Gov. Rick Snyder signs into law Michigan’s first hunting and fishing license fee increases in more than 15 years in Lansing Tuesday. Observing from left are Rep. Jon Bumstead, R-Newaygo; Erin McDonough, executive director of Michigan United Conservation Clubs; David Brakhage, director of conservation programs for Ducks Unlimited Michigan; Keith Creagh, director of the Michigan Department of Natural Resources; and Dennis Eade, executive director of Michigan Steelhead & Salmon Fishermen’s Association. (AP photo)
When the new fees take effect, Michigan will have 42 hunting and fishing license fees instead of the 227 it has today. The fees, which generated roughly $49 million in the last budget year, are expected to bring in nearly $20 million more in revenue.
"Everyone supported this. This was across the board in terms of hunters, fishermen, people really saying this is a good thing," Snyder said during a bill-signing ceremony in his Lansing office, where he was joined by state Department of Natural Resources employees and representatives of outdoor organizations.

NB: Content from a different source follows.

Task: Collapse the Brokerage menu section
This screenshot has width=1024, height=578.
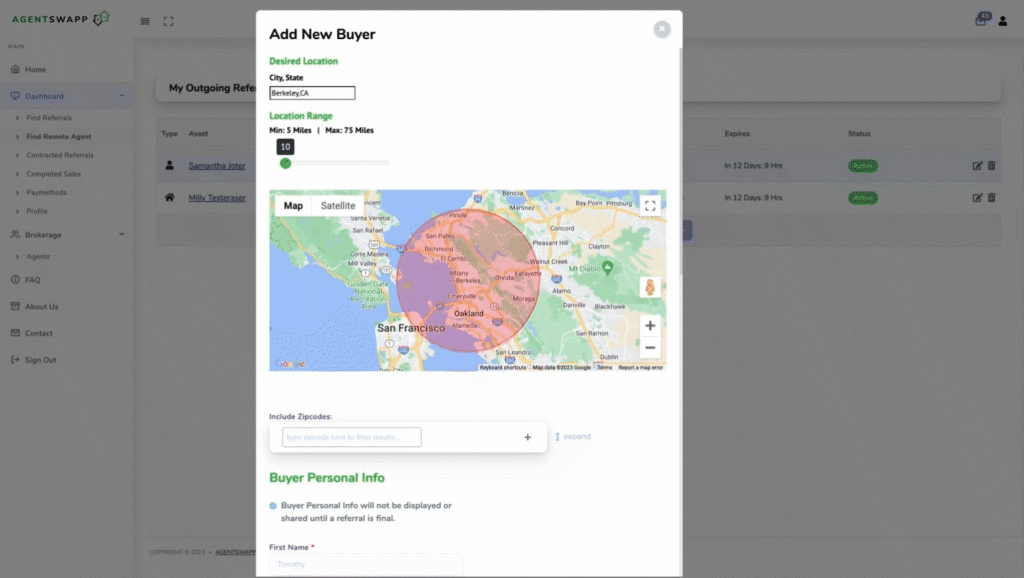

"It gives us an opportunity to simplify a system that had become too complicated," he said. "... But more important than that is reinvesting resources back into these important areas."
The last big hike in hunting and fishing fees came in 1997, with $1 increases following in 2001 and 2005. Former Gov. Jennifer Granholm's calls to significantly boost the fees for the DNR budget were blocked by lawmakers, but this time Snyder secured crucial support from sportsmen's groups and others.
"Without their input, we probably wouldn't have gone anywhere with this bill," said its sponsor, Rep. Jon Bumstead, a Newaygo Republican and hunter.
Eric McDonough, executive director of the Michigan United Conservation Clubs, said what made Snyder's proposal different was his administration seeking input from the outdoor community and pledging to put the additional money into areas that sportsmen's groups wanted to improve. The new state budget starting Oct. 1 includes funding to hire and train 30 new conservation officers. The fees in part could help pay for another 16 officers, according to Snyder's February budget proposal.
"We engaged from the beginning in saying we wanted more boots on the ground, we wanted more enforcement, we wanted more research and science, we wanted more of an investment in fisheries and habitat," McDonough said. "We don't want to do this if you're not going to put the money there and if you're not going to commit to being transparent and reporting and helping the groups understand how those investments are leading to outcomes on the ground."
Under the new law, in-state hunters and anglers will be able to buy a combination license that includes a base hunting license, two deer licenses and an all-species fishing license for $75, or $265 for a non-resident. Anglers will no longer choose between a restricted or all-species license. All fishing licenses will be all-species.
A 24-hour fishing license will increase from $7 to $10. The fee for a seasonal all-species license will drop from $28 to $25 for Michigan residents, but rise from $42 to $75 for out-of-state anglers.
A $1 surcharge included in the cost of a base hunting license, combination license or all-species fishing license will be dedicated to marketing, education and outreach.